▶ Data supplied
-------------------------

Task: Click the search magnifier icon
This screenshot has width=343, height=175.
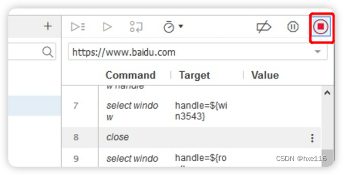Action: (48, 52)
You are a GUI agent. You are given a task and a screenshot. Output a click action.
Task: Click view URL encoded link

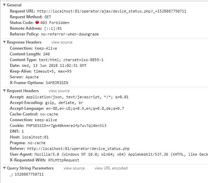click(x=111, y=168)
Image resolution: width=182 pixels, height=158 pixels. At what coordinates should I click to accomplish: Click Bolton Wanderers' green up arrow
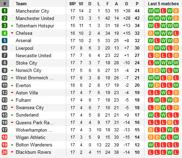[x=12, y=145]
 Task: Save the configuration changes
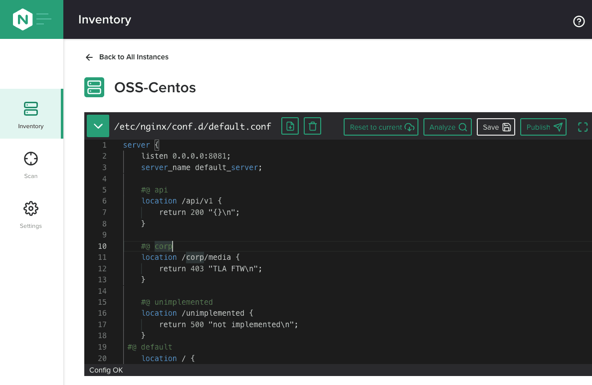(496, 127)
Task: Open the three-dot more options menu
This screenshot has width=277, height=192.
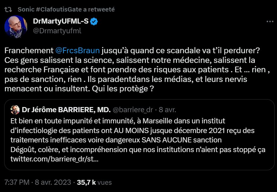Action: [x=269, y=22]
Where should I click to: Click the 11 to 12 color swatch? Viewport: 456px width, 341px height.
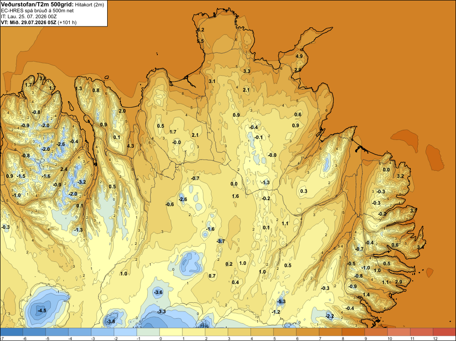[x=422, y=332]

-------------------------

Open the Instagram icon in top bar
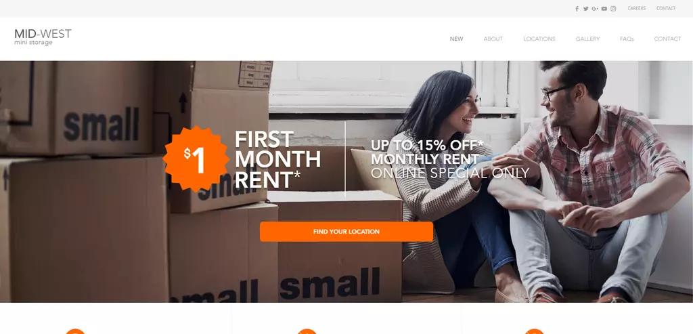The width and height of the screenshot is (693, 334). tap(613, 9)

-------------------------

▶ Assigned task
Nothing but the lines from the one with "Image resolution: width=182" up to and including the one with "Task: Open the three-dot more options menu" should be printed, exactly as they read above. Please keep the pictures out.

▶ Response to this task
Image resolution: width=182 pixels, height=158 pixels. At what coordinates should I click to accomplish: Click Bolton Wanderers' green up arrow
[x=12, y=145]
 Task: Save the configuration changes
(496, 127)
Task: Open the three-dot more options menu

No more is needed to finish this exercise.